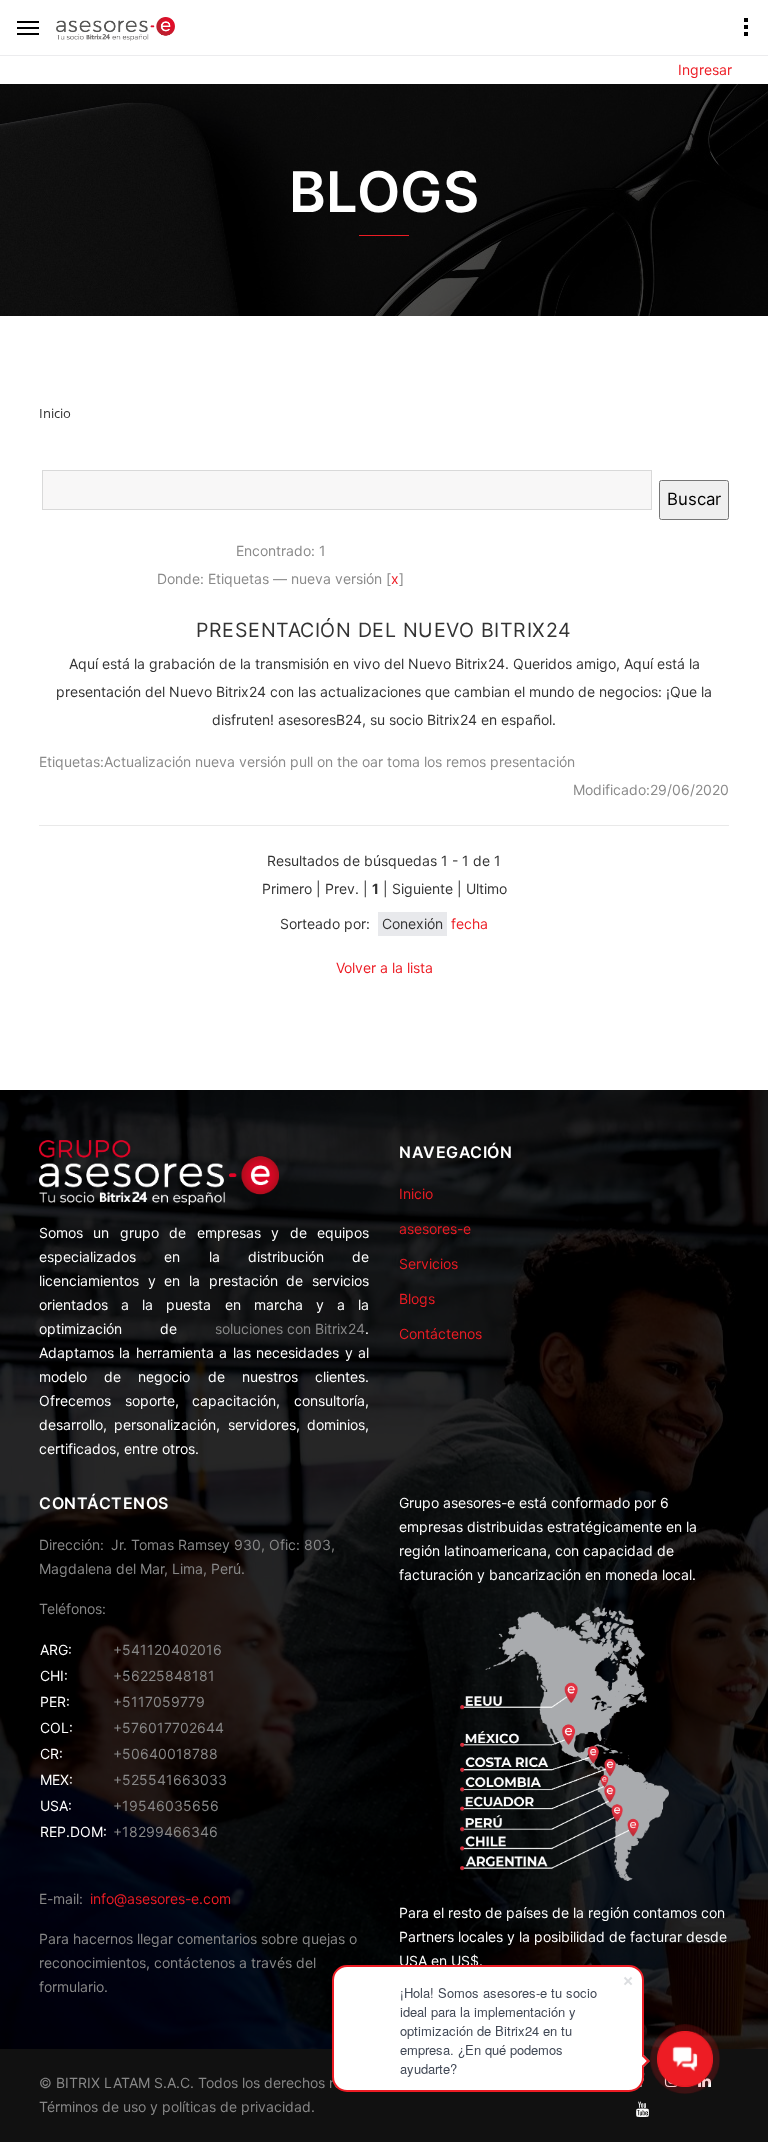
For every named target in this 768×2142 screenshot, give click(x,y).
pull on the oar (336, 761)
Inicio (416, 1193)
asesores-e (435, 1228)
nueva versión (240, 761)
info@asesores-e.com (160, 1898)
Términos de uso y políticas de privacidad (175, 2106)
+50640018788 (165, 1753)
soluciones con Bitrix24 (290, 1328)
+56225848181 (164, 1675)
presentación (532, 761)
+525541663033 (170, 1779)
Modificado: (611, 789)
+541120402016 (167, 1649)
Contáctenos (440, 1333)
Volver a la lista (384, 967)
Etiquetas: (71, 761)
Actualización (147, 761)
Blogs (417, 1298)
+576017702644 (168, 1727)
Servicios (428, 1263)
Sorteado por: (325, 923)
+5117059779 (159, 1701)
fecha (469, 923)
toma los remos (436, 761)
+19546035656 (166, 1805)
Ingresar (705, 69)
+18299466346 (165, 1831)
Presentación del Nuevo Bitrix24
----------
▶ _Aim of the task_: From the entries above, output every line exactly and omit any image.

▶ _Answer_:
For every named target in this 768×2142 screenshot, give click(x,y).
pull on the oar (336, 761)
Inicio (416, 1193)
asesores-e (435, 1228)
nueva versión (240, 761)
info@asesores-e.com (160, 1898)
Términos de uso y políticas de privacidad (175, 2106)
+50640018788 (165, 1753)
soluciones con Bitrix24 (290, 1328)
+56225848181 (164, 1675)
presentación (532, 761)
+525541663033 (170, 1779)
Modificado: (611, 789)
+541120402016 (167, 1649)
Contáctenos (440, 1333)
Volver a la lista (384, 967)
Etiquetas: (71, 761)
Actualización (147, 761)
Blogs (417, 1298)
+576017702644 (168, 1727)
Servicios (428, 1263)
Sorteado por: (325, 923)
+5117059779 (159, 1701)
fecha (469, 923)
toma los remos (436, 761)
+19546035656 (166, 1805)
Ingresar (705, 69)
+18299466346 (165, 1831)
Presentación del Nuevo Bitrix24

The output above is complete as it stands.